Fortunately, we don’t need to read the minds of the framers or anyone else. The key, among originalists, is about original meaning (vs. original intent).
And, what the originalists are doing isn’t particularly controversial – apply contract law theory via analogy to the constitution.
Example: if you write a contract with another party, how would you like to see that contract interpreted should a dispute arise? What does contact law have to say?
In judging policy, evaluation of the actual outcomes of the policies should be among the primary criteria, if not the most primary criterion. The actual consequences.
Our checks and balance system assigns jobs to Legislatures, to make laws & policies and adjust them, based on the actual consequences. To the Executive, to carry out the law. And to judges, to say how the legislated laws relate to specific cases, with the purpose of carrying out the law – tho also ensuring that the law avoids violating the Constitution.
As noted, there are also tradeoff in long-term and short-term consequences.
The judges should rule all unconstitutional laws as ‘unconstitutional’, whatever the consequences of their ruling in the short term. It’s Congress’ job to write constitutional laws to get the right policy, or amend the Constitution (like the lousy 16th Income Tax) to change the Constitution. If the problem is not bad enough to justify amending the Constitution, which is hard but not impossible, then the problem certainly does not justify accepting the consequences of an unconstitutional law.
Well said. I’m frankly surprised this is controversial.
I am of the opinion that:
1. Understanding and predicting the consequences of new laws is the core mission of legislative bodies.
2. Judicial bodies should decide and interpret what the law is, not what it should be. Admittedly, this jurisprudence involves a degree of consequentialism, but the legislature should be primarily responsible for redressing problems that arise from judicial decisions (by amending or creating laws to resolve issues).

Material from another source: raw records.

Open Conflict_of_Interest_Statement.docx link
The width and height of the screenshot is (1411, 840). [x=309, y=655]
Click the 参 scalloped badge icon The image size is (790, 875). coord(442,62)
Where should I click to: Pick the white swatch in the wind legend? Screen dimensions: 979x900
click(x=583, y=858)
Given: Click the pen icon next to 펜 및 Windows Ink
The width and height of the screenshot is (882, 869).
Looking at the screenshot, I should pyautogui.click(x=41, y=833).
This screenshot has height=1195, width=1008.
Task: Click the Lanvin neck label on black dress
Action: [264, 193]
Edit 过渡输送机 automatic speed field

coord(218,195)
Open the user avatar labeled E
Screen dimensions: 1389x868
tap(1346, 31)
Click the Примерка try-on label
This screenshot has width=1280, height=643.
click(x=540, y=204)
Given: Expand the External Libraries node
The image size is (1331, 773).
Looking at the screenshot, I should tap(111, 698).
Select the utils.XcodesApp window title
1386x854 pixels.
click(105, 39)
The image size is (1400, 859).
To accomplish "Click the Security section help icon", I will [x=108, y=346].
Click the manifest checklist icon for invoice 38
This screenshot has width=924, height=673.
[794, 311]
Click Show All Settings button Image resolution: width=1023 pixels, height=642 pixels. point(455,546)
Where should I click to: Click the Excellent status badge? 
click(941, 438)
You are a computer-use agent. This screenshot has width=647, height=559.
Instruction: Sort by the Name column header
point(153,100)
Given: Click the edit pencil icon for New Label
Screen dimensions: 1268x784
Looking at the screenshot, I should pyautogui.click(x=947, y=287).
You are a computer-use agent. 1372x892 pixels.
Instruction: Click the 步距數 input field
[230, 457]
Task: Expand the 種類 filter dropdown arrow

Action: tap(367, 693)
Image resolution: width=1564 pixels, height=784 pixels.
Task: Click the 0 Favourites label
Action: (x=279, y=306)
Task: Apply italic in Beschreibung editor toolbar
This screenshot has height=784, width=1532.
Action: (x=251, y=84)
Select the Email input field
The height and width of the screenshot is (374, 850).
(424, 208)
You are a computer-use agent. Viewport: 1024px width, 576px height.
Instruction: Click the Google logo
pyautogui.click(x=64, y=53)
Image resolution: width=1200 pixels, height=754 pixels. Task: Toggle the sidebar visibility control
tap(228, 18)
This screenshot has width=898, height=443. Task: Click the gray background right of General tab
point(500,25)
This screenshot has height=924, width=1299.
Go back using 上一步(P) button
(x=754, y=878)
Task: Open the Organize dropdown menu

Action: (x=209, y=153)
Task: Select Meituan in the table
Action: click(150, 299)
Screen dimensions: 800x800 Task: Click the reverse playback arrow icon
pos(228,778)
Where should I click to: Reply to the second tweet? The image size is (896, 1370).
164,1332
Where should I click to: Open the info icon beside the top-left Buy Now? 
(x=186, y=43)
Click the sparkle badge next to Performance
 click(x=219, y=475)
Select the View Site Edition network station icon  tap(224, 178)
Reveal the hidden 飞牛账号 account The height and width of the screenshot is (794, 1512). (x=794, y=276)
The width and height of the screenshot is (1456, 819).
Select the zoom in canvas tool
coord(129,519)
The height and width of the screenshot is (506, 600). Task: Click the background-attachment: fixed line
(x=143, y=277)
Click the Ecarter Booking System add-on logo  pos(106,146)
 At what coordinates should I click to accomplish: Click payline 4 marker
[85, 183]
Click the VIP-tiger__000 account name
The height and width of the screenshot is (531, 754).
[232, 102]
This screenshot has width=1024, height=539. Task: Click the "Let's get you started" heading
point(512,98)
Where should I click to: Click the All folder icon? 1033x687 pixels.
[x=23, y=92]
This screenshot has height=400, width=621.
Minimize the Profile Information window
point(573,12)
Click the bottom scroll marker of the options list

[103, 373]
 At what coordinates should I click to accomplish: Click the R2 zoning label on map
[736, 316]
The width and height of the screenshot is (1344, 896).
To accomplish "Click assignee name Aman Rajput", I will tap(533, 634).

In short, I expect the legislature to primarily assess the consequences of their laws, and the judiciary to interpret them as faithfully as possible.
The political issue is whether judges should interpret the laws as written and intended and not on the judges own personal subjective morality. Or should judges make rulings on their own subjective morality and circumvent the laws passed by the legislature to achieve subjectively better consequences.
Judging morality by intentions isn’t really an argument on either side of this issue.
They don’t have any philosophy. One day it’s consequentialism, the next it’s literal interpretation of the constitution (but that is rarer). What matters is they advance their cause. Their true philosophy is Leninism.
I am a little confused by the conclusion of this post. As consequences become more difficult to predict, shouldn’t we worry about them less (in this context) and simply read the law as faithfully as we can? Or perhaps you mean that being unsure of the consequence points in favor of inaction (in this case by allowing ACA to stand)?